If more treaties are to be reached in the Lower Mainland, where Crown land to put on the bargaining table is scarce, other properties may end up in play.

Victoria might allow aboriginal groups to remove more urban farmland from the  Agricultural Land Reserve for unfettered development (as happened to secure the Tsawwassen Treaty) and from Metro Vancouver regional parks (as happened when part of Pacific Spirit Regional Park was turned over to the Musqueam to settle a court dispute.)

Meanwhile, First Nations like the Squamish and Musqueam show little interest in pursuing conventional treaties because they see more return in developing their reserve lands along waterfront and other lucrative parts of Metro Vancouver outside treaties.

Their initiative is to be applauded – business ventures of the sort planned by those groups as well as others such as the wine-making Osoyoos Indian Band promise a quicker path to create aboriginal jobs and greater prosperity for their people.
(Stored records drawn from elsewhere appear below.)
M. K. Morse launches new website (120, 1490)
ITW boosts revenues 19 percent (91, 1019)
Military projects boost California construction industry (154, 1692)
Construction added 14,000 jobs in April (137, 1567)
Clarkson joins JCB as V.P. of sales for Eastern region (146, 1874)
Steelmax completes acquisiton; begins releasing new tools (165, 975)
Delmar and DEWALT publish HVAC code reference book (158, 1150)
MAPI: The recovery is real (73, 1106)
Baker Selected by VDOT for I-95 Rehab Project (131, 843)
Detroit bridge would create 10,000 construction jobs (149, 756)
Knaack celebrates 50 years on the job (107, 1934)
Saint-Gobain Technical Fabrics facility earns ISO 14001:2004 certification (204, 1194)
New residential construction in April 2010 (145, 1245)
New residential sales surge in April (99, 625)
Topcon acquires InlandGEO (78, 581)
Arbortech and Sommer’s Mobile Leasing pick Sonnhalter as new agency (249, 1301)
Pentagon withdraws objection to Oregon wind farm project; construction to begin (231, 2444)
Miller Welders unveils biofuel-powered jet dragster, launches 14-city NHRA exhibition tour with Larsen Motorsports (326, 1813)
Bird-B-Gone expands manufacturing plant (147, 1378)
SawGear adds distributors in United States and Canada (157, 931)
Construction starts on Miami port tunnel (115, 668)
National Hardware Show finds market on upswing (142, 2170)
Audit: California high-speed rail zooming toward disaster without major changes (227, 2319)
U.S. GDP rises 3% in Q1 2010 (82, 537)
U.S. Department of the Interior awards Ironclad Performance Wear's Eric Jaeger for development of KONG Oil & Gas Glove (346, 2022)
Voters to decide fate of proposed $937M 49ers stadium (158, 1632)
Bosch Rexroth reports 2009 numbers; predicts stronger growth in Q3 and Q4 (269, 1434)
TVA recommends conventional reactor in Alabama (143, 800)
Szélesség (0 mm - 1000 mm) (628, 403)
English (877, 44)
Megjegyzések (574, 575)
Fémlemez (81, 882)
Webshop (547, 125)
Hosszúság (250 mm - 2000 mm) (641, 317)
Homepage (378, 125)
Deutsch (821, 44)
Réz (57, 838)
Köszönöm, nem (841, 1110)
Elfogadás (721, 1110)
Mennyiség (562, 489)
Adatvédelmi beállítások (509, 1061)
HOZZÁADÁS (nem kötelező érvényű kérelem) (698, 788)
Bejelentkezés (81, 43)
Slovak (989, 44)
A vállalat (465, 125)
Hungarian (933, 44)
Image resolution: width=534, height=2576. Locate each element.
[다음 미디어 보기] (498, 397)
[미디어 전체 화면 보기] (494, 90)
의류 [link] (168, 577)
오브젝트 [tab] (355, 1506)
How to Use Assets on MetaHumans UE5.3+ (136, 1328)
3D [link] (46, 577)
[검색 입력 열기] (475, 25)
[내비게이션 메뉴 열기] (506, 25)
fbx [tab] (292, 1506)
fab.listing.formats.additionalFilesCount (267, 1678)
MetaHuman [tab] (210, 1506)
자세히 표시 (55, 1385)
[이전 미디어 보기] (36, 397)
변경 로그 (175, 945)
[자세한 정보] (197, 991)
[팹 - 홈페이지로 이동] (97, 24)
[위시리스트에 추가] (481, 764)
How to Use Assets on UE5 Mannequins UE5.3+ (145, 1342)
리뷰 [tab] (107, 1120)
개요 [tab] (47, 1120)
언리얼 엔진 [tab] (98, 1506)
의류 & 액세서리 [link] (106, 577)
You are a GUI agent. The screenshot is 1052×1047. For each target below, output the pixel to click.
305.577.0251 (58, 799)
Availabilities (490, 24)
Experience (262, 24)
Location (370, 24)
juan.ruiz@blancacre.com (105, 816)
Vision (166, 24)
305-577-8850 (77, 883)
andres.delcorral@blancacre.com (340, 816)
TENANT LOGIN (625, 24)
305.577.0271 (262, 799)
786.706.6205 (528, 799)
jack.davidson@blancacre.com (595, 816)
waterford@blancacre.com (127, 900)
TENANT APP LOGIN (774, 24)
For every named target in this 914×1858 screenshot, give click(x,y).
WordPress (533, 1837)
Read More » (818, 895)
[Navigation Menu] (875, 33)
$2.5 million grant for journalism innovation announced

But no treaties may mean no long-term certainty in their vast traditional territories.

And neighbours of band-led projects on reserve may be in for a surprise when they find out the condo towers springing up next to them are not subject to regular municipal rules or taxes.

The lesson?

You can try to ignore First Nations in B.C., particularly in urban areas that seem far from the mines, working forests, gas fields and pipelines that generate both jobs and controversy in rural regions.

But don't be surprised when the impacts start to hit closer to home.

Our new premier should sustain Mr. Campbell's focus in this area.